## TASK TO COMPLETE:
Below are the records; print exactly the lines from the one with "At what coordinates" through the last, both included, and leave the pictures out.

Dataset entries

══════════════════════════════

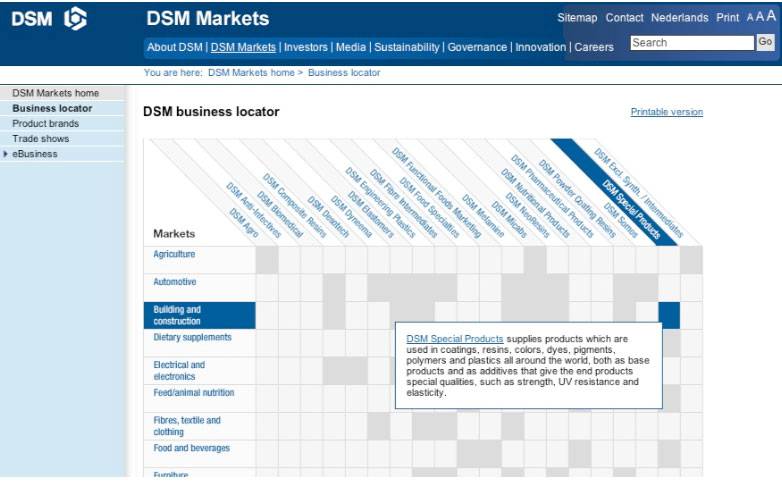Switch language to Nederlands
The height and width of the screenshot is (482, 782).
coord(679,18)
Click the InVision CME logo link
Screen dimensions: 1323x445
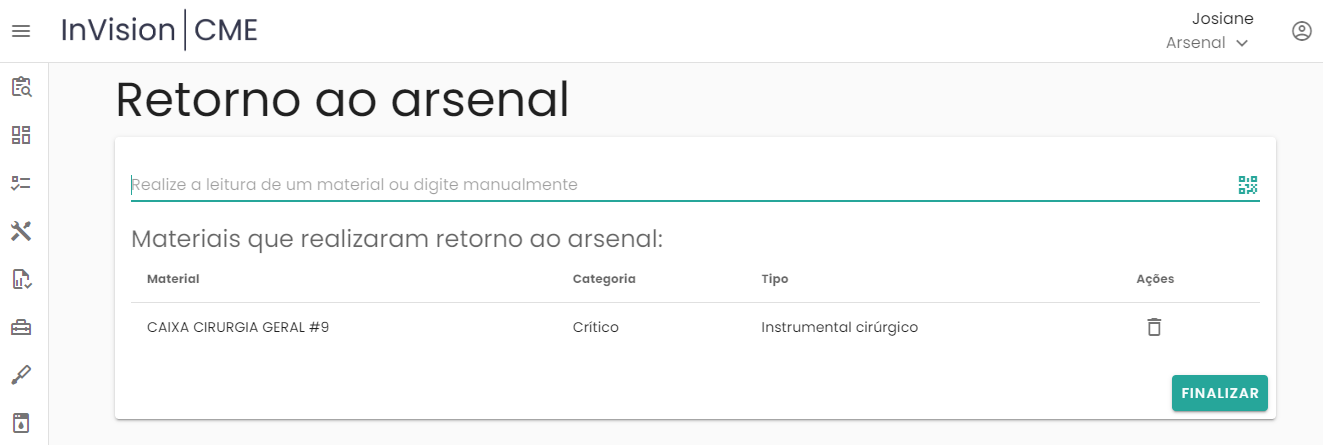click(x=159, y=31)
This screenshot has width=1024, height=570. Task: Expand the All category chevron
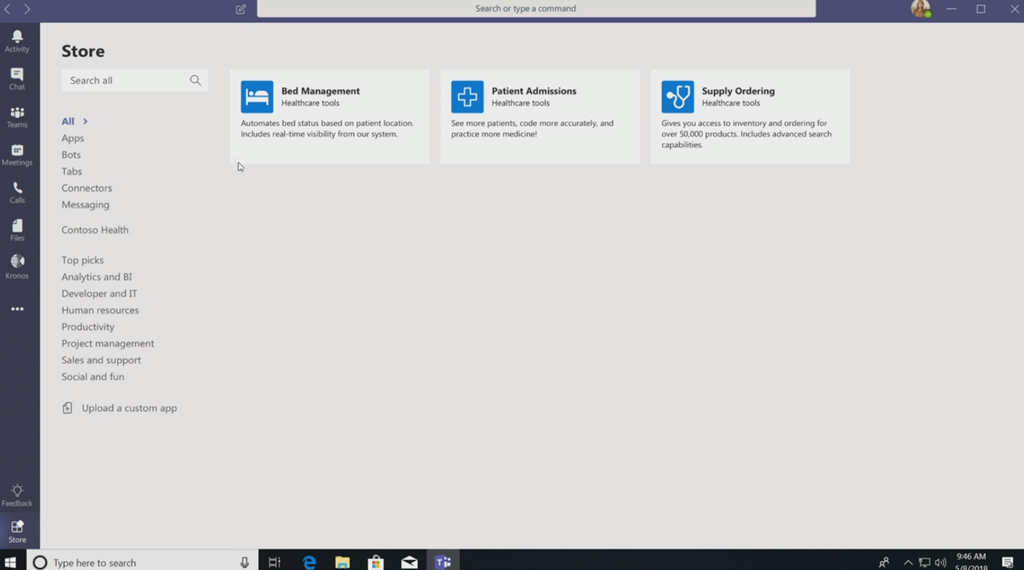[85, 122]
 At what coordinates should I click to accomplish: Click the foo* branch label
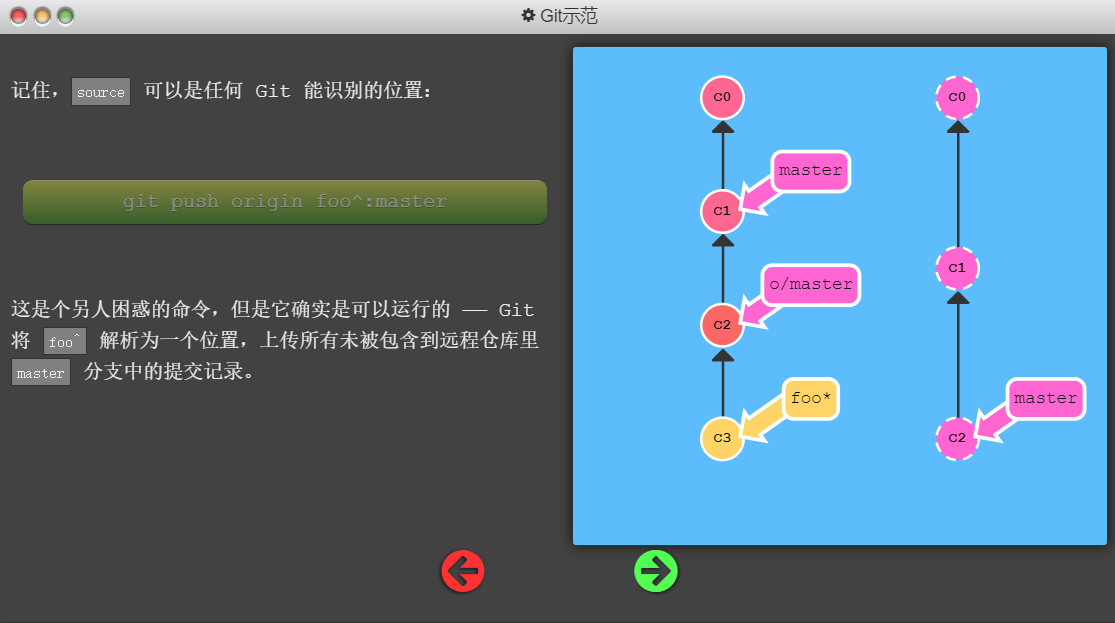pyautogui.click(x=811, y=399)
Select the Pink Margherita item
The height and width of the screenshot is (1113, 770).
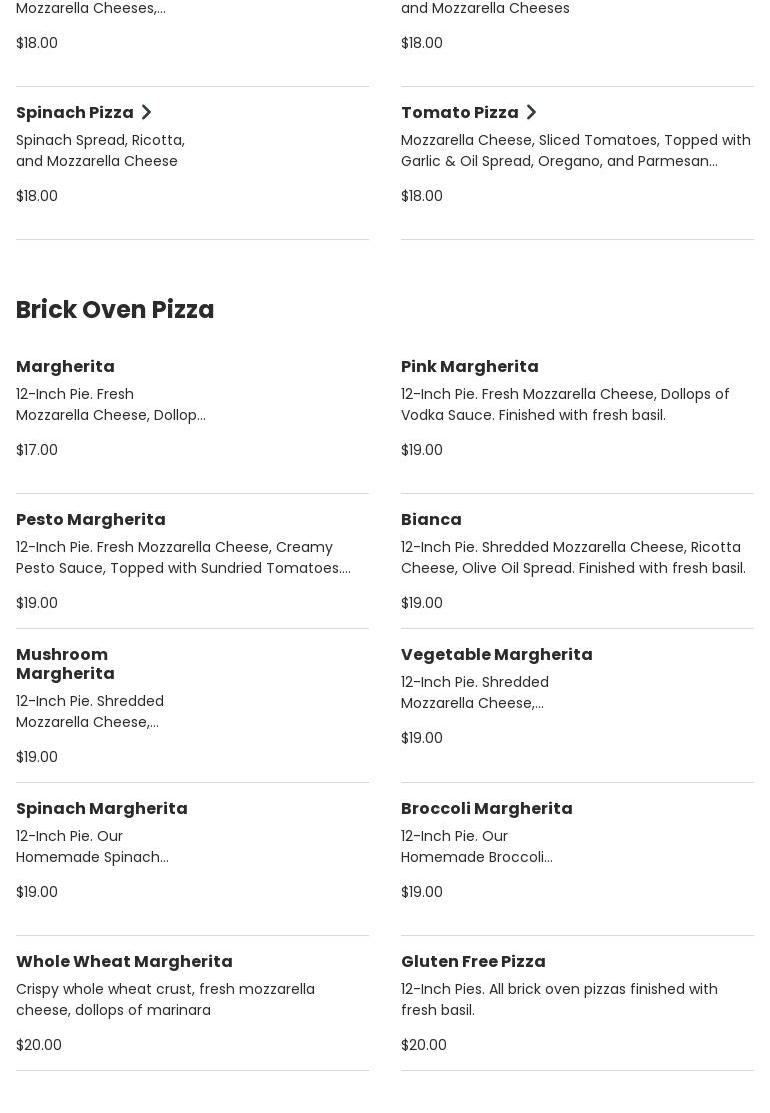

══════════════════════════════

## RESPONSE:
 At what coordinates should I click to accomplish: Click the foo* branch label
pyautogui.click(x=811, y=399)
Select the Pink Margherita item
The height and width of the screenshot is (1113, 770).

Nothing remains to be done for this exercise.